Now the Feds were offering him a deal if he’d rat out the others in on his scheme.
The Savage Sons.
Eamon brought his beer to his mouth, then drew it away again. “Suze saw some of the Sons at the rodeo grounds when we were there over the weekend.”
Spence straightened. “Anybody say anything? Anybody say anything to you or send a message of any kind?”
He was already shaking his head. “I didn’t catch sight of a single one. Suze made herself scarce.”
“Good. It’s been quiet since their little sit down with you, right?”
“That charming encounter.”
Five of the members of the Savage Sons had cornered Eamon in the back parking lot of his favorite coffee place right before it closed at 9 p.m. They’d wanted him to deliver a message to his cousin. A very succinct message—no squealing.
Eamon had first played it cool. Explained to the band of merry men that he wasn’t an Unruly. He didn’t act as a message boy to them or for them, either.
They’d moved on to threatening Irish if Eamon didn’t persuade his cousin to keep his mouth shut. He’d had to laugh at that and then wished them good luck at getting close to his dad. The old man hadn’t been around this long to get caught with his pants down.
They’d growled and grumbled, and for a moment Eamon wondered if they’d try hurting him instead, but he supposed his status as Irish’s son stood for something, if not for getting him into the club.
One of the Sons had stepped forward, his beady eyes boring into Eamon’s. “You gotta girl? Somebody you care about?”
Though his blood had chilled, he’d managed to laugh again and toast the dude with his cardboard cup. “Just the barista at my favorite coffee place.”
Twenty minutes later, fifteen minutes after Eamon had driven away, leaving the frustrated Savage Sons in his dust, a Molotov cocktail had been thrown through the front window of Bean & Bagels. Eamon’s favorite barista had been washing down tables at the time and suffered burns and a long cut that required dozens of stitches.
It sent a cold knife blade even now down his spine.
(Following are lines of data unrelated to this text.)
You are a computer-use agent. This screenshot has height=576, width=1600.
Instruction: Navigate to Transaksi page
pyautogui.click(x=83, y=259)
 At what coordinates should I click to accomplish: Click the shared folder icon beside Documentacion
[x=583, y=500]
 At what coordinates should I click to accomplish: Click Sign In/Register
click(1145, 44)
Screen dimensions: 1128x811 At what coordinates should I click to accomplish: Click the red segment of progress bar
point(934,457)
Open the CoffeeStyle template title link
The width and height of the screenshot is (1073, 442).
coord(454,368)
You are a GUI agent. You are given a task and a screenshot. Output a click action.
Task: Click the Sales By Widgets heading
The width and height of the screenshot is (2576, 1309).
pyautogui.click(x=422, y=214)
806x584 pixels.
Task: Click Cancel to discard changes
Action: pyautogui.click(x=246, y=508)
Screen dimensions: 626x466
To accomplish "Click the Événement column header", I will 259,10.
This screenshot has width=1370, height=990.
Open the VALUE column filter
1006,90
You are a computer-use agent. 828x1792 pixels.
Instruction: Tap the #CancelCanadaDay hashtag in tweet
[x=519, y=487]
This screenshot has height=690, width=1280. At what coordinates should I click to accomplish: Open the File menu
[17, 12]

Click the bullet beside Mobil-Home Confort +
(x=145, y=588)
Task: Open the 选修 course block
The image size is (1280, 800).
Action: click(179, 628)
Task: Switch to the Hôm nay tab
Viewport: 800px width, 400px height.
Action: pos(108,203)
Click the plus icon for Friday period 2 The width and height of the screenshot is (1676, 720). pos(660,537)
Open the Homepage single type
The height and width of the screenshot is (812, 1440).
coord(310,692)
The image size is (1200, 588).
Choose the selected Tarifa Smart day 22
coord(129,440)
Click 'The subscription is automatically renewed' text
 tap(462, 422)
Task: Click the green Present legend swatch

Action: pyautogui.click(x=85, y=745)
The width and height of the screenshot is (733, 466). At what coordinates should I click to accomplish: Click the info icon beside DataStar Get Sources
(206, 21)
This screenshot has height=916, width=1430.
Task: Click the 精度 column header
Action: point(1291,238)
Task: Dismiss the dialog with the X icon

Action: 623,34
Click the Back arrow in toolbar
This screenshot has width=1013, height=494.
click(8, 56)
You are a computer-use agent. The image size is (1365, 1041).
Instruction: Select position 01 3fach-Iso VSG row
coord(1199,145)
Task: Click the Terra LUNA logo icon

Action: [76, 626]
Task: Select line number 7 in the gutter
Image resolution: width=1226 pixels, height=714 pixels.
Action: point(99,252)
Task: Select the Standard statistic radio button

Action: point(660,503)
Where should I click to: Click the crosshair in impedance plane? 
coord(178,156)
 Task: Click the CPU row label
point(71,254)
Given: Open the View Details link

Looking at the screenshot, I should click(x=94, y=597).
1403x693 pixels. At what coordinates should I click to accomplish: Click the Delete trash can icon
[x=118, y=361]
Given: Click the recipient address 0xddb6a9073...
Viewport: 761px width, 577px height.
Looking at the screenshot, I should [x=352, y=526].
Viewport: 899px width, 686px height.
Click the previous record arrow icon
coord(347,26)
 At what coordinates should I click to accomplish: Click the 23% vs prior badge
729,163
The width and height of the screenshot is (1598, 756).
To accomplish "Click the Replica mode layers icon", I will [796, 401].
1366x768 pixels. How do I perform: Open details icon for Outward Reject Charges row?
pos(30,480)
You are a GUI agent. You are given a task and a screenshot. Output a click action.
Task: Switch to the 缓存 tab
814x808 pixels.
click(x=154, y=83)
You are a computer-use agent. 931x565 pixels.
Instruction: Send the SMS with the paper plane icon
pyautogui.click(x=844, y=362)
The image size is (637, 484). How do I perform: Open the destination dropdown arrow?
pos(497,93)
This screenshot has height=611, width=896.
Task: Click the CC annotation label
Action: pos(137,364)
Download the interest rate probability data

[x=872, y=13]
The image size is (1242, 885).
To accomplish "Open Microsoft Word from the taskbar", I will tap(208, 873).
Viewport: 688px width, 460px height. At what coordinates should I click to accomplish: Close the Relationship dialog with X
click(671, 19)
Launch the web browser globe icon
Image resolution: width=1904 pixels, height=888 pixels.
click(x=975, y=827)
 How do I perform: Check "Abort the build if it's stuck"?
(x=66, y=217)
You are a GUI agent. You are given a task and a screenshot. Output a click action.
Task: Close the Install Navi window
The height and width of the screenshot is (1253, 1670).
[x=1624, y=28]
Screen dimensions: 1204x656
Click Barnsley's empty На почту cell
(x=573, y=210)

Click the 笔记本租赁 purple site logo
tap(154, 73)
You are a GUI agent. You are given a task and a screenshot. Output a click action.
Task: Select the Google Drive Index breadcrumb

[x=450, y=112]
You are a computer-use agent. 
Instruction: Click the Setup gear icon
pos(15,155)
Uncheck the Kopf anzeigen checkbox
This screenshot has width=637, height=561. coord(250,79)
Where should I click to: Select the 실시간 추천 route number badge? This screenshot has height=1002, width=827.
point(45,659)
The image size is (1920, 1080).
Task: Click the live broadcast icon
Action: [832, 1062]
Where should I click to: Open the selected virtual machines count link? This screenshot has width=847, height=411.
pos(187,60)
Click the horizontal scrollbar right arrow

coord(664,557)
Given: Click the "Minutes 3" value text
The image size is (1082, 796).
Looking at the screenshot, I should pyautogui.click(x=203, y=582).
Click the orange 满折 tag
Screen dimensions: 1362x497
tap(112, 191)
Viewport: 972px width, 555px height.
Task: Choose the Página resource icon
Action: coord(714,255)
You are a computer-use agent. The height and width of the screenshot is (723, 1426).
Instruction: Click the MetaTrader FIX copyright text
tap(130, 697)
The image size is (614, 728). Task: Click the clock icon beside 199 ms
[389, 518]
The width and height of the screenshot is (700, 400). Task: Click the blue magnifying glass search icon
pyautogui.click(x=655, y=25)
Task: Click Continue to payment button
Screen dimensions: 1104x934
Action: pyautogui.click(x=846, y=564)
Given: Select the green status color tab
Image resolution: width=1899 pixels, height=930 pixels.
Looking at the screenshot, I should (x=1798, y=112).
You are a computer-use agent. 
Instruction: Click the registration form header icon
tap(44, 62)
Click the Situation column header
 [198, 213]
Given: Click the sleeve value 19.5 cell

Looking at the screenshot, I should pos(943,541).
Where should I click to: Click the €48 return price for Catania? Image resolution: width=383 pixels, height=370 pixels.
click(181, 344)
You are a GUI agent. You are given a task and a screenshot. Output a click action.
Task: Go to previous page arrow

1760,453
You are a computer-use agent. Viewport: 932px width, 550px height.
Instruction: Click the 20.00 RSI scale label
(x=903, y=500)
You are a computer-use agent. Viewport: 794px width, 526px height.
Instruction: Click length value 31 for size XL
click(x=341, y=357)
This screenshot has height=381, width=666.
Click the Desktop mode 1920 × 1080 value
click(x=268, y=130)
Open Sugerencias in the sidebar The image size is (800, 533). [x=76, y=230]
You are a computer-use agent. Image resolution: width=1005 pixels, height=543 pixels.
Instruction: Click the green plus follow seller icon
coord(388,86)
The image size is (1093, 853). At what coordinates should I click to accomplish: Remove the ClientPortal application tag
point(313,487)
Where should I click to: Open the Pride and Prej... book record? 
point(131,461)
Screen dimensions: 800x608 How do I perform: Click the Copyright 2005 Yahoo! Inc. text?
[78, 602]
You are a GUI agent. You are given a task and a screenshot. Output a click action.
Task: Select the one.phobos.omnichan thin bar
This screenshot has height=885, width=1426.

Hearing about it the next morning, he’d considered his options on the way to pay for the damages, the hospital bill, and a month of daily flower deliveries for the barista.
Due to an abundance of caution and a tragic incident in his past, he’d been careful when it came to Cami. Other women he’d publicly dated, but not her. Some sixth sense, maybe, had urged him to keep her—what they had together—out of sight. After the Molotov cocktail incident, he’d congratulated himself for that caution.
Then he’d dumped her.
Never would his fairy be a target of any kind of harm thanks to him.
If he couldn’t forget the hurt look on her face when he’d told her it was over…well, small price to pay.
Small fucking price.
Spence poked him another time with his elbow. “I can hear the gears, partner.”
“I’m letting her go,” he said.
“Cami? I thought that decision was a done deal. Weeks ago.”
“Yeah.” Eamon pinched the bridge of his nose. “I’ve been having a couple of the guys on her tail.”
“What?” Spence gaped at him. “That sounds stupid. Maybe they’ll attract attention to her.”
“Bart’s point man.”
His partner relaxed. “Okay. He knows what he’s doing.”
“I should tell them to stop, though.”
“It can’t hurt until you feel more easy…” Spence’s voice trailed off. “Oh.”
Smart guy, his partner, his best friend. The passage of time wasn’t going to make him more
easy
. Still being connected to Cami, even from this distance, wasn’t getting her out from under his skin. When they were together, the sense of rightness, the sense of
belonging
, had been like a spell that took him under.